Flirtin’: Light ‘n Jazzy. Perhaps too cute?
But what the hell, it’s got a real ‘catchy two (II), five (V) turn-around. When the piano player first heard it he asked me, “When & how do you want me to start playin’? As the track was playing back I said to him, “why don’t you start, by playin’ just-one-note, right, ..Here.”
Avalanche: Heavier Jazz
again…It tells one of my stories. Tim the sax player listened to it twice, discussed the approach I wanted from him with me and then nailed it, (his track), on the very first take. Again my lead solo is carefully composed to be different and to go through a beginning , middle & ending. (the song is somewhat inspired by Tom Waits ‘Emotional Weather Report’ off of the “Nighthawks at the Diner” album.)
The Scars you left me: Traditional Chicago Blues. It tells one of my stories. Others can seem to relate to it too. Its message: That your bound to keep repeating the same mistakes until you study and learn life’s lessons.

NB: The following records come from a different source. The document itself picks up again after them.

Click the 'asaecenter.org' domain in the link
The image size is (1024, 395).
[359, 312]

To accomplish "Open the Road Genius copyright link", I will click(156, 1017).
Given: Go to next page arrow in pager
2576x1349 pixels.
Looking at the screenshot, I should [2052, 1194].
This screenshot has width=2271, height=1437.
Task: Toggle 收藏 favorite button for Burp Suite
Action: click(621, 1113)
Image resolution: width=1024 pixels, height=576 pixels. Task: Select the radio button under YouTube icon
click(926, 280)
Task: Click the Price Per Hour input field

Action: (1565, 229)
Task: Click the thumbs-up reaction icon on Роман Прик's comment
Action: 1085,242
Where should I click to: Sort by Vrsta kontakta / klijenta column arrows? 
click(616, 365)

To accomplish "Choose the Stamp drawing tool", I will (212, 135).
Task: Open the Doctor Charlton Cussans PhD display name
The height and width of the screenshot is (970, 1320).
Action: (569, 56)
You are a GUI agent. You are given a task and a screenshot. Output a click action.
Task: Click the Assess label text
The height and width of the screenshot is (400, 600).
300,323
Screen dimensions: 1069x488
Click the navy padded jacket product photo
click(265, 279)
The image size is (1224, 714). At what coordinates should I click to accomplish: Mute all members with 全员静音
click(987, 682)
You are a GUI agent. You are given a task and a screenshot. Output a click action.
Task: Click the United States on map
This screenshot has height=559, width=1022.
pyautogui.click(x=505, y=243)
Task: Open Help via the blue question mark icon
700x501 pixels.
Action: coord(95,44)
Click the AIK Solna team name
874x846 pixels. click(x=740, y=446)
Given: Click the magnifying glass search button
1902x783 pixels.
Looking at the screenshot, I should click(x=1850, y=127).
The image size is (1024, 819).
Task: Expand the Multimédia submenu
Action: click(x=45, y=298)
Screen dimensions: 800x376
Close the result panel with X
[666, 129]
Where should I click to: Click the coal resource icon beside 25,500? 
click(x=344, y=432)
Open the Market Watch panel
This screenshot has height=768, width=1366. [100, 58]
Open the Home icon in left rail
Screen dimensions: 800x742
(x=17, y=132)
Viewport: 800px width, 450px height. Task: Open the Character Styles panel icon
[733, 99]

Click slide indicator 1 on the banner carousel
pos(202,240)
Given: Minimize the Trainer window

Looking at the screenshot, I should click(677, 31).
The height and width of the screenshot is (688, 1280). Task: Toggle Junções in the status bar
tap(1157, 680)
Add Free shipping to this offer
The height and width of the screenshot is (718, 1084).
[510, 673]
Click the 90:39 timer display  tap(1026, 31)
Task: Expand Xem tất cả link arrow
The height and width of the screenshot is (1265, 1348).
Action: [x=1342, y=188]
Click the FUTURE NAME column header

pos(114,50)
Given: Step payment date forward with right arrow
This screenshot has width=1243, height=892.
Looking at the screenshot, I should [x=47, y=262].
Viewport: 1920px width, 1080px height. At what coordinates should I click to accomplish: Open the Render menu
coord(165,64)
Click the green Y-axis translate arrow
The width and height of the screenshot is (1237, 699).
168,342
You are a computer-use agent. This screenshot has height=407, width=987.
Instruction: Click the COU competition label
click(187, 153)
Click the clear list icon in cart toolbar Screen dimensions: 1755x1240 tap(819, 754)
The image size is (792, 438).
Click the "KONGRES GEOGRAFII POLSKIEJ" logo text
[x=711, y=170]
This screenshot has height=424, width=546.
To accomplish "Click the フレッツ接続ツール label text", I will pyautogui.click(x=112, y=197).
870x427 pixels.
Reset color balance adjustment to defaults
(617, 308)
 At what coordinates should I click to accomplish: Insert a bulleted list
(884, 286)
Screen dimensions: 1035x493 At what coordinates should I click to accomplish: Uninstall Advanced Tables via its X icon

I keep comin’ back: A provocative opening lyric which gets attention & gets their heads up at a live show.
(I snatch kisses) “Did he sing/say what I thought he sang/said?” The song was written and arranged for exactly that effect.(I never do repeat it again instead I sing “… and sometimes my kisses catch”)
(It’s a) Strange, Strange World: A very personal statement. Wrought from a confused childhood filled with a lot of ‘mixed-messages’(I’m still proud of my composed and controlled soul searing guitar solo in the back round) Great piano too.
I’m Gonna Tell You Now: A ‘science fiction’ scenario set to a Bruce Springsteen style of tune/arrangement. (I think it’s more Capital B than Bruce)
It’s science fiction cause the premise of the lyrics is that a woman will actually sit down and listen to the reasons why you list for breaking-up with her, (Yuk, Yuk, Yuk). I like the way the lyric of the chorus wraps up the whole CD , I structured it that way. “It’s over, I’m done, I’m out’ta here, I gotta move on!” I thought it was a great way to end the CD.